On being an ID: A cautionary tale

I am an instructional designer. I am a multimedia developer. I have my Master’s degree in Instructional Design & Technology and have been working in the field for five years. I’ve seen plenty of learning examples, from paper to CBT to rapid e-learning and everything in between. I think I have a pretty good sense of what works stylistically and from a UX point of view. I have a fairly good grasp of the technology and the theory behind instructional design. With that being said, it’s hard sometimes not to be a little smug and sit on top of my Vygotskian throne dispensing wisdom to the inept SMEs who cross my path. “You want to do THAT? Oh, well, {insert choice learning theory here} states you should do THIS…”, or “we tried that approach 4 years ago and they didn’t get it” (as if it is the exact same approach with the exact same learners, tools, time frame, etc.).

I know I have been guilty of this type of thinking in the past. I became aware of it in my first career working with homeless folks in Minneapolis. I wasn’t condescending to the homeless folks, I condescended to everyone who didn’t work with the them. I was the arrogant liberal, the one that thinks it’s all or nothing. If you weren’t actually working with the homeless as an occupation then you weren’t truly social justice oriented. I knew social justice and I was going to look down upon you if you weren’t fully invested. I could sit on my high horse because I was making a difference. Yeah, I was a smug bastard and had the pay ($18K/yr) to prove it. Now don’t get me wrong, I am still very much a liberal. I just think I have tempered my views a bit and am not as quick to rush to judgment of others who aren’t “doing as much.” Besides, who am I to judge who does what, how much they do and whether it is “enough?”

I guess the point I’m trying to make here is to keep an open mind. Don’t rush to judgment about an idea a SME presents.

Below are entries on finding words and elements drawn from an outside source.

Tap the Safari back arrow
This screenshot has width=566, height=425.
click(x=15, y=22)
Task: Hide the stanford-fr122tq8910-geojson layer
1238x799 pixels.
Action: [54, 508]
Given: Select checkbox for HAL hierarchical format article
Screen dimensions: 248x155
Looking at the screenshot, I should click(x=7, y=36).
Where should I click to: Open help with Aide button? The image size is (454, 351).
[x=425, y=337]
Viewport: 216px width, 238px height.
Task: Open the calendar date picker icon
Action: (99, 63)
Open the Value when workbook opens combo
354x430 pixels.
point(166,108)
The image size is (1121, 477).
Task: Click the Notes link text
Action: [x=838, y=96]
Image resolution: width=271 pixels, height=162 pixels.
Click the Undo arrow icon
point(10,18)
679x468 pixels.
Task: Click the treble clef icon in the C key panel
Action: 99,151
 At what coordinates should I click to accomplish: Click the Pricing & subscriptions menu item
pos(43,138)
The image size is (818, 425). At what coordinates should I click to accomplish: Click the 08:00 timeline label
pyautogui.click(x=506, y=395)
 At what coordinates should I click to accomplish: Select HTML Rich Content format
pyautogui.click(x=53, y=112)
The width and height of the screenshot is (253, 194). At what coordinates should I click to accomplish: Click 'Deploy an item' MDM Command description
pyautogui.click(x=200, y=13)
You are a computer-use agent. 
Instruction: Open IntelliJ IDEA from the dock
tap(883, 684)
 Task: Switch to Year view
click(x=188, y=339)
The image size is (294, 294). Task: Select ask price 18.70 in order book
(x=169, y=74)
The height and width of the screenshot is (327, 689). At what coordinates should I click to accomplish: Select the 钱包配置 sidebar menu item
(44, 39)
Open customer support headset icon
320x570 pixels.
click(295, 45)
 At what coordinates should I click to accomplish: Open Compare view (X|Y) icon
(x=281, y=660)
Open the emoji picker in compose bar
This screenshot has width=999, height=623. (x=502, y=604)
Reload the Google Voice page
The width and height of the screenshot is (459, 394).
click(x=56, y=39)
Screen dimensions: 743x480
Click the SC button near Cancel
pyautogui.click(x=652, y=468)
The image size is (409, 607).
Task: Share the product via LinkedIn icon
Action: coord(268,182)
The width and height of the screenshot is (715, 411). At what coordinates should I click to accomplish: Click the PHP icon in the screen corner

Don’t think that because you are the ID that you are the sole arbiter of what works. Yes, you have a pretty good idea, but the best of us ALL of us can be wrong sometimes. Think about the learner. What does (s)he need to be able to perform his/her job optimally? How can you partner with the SME to provide the best product? It’s not about the SME and it’s not about you as the ID. Strangely enough, it’s about the learner.